Pictures stay out of the copy; set down each line of the listing below exactly.

====================

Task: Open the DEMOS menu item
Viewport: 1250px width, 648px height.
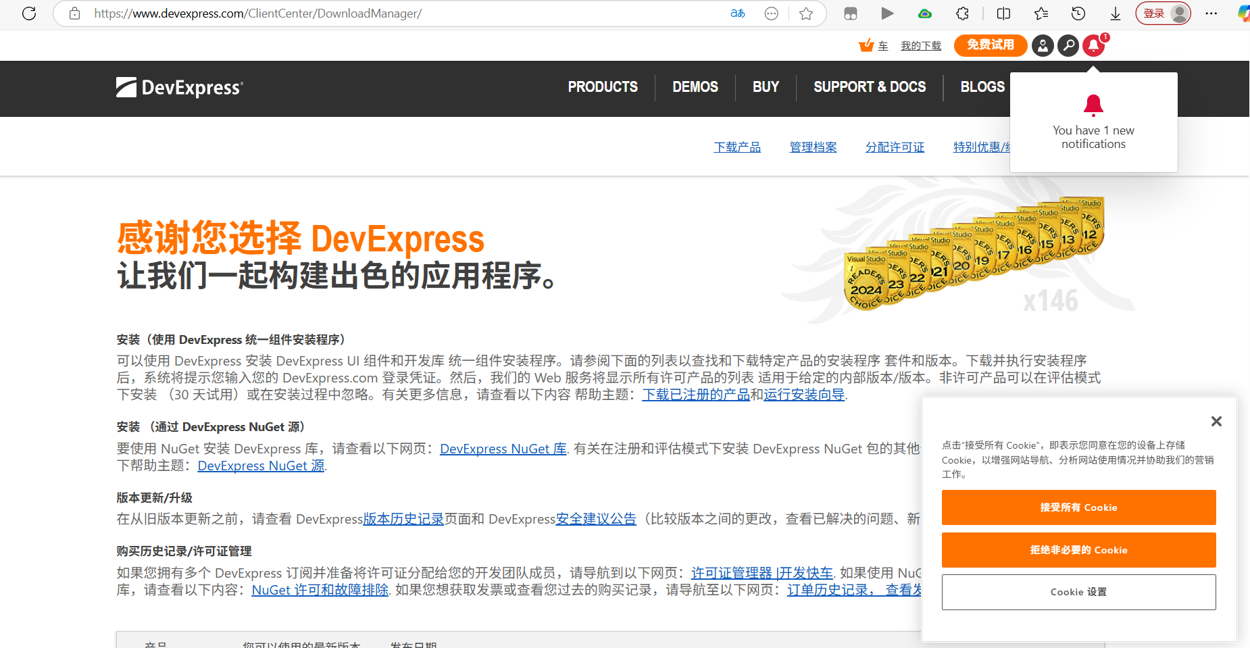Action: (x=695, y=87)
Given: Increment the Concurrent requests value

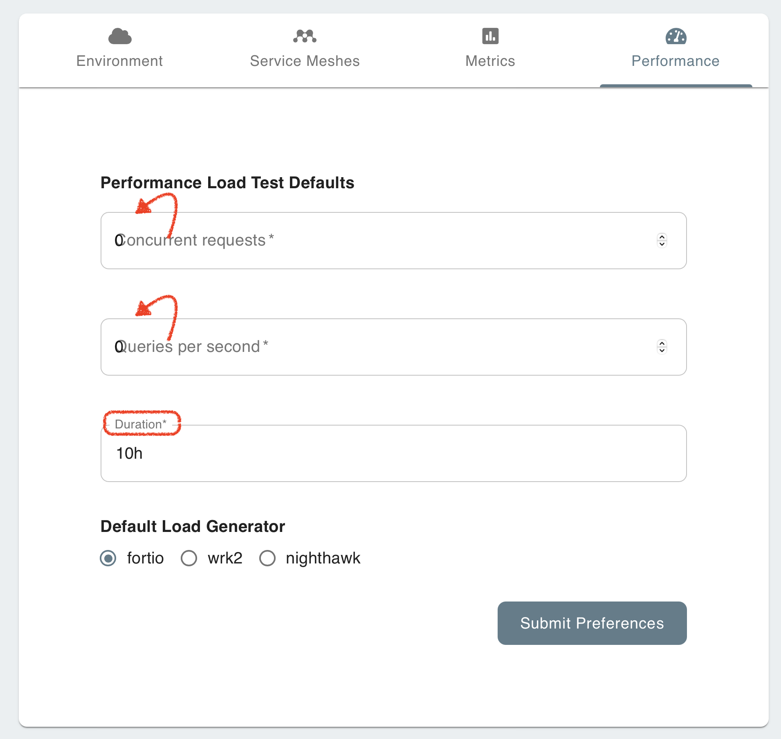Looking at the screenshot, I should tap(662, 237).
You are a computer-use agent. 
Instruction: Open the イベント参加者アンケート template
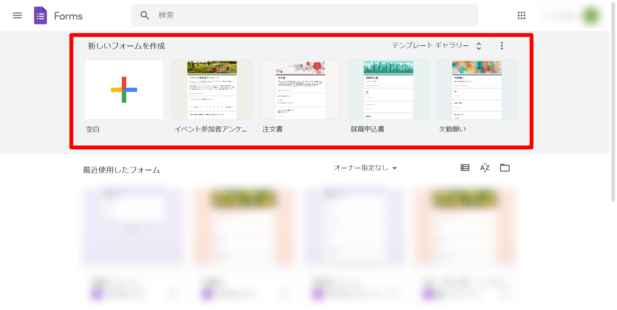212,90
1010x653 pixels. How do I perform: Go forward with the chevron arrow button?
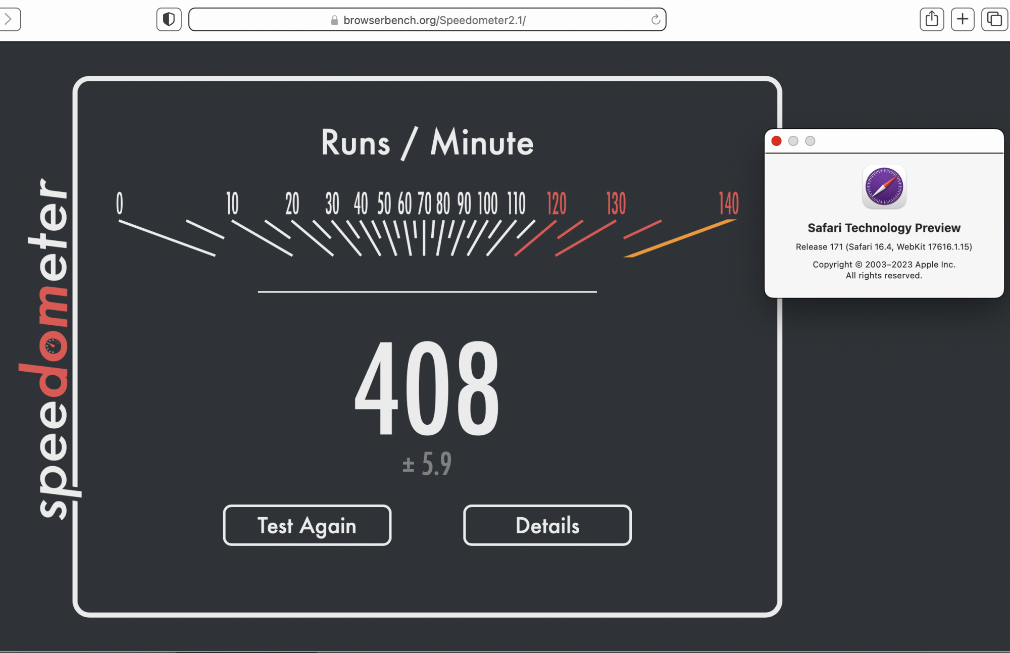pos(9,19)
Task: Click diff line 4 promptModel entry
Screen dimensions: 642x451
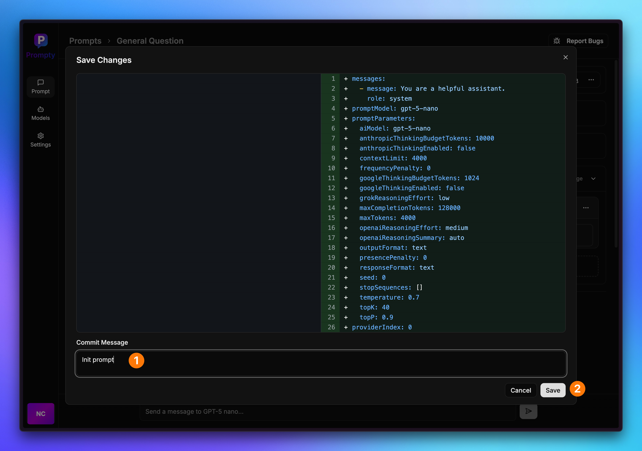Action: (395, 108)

====================

Answer space:
Task: Open the DEMOS menu item
Viewport: 1250px width, 648px height.
Action: (x=695, y=87)
Given: Increment the Concurrent requests value

Looking at the screenshot, I should tap(662, 237).
You are a computer-use agent. 
Instruction: Open the イベント参加者アンケート template
212,90
1010x653 pixels. How do I perform: Go forward with the chevron arrow button?
pos(9,19)
Task: Click diff line 4 promptModel entry
Screen dimensions: 642x451
Action: (395, 108)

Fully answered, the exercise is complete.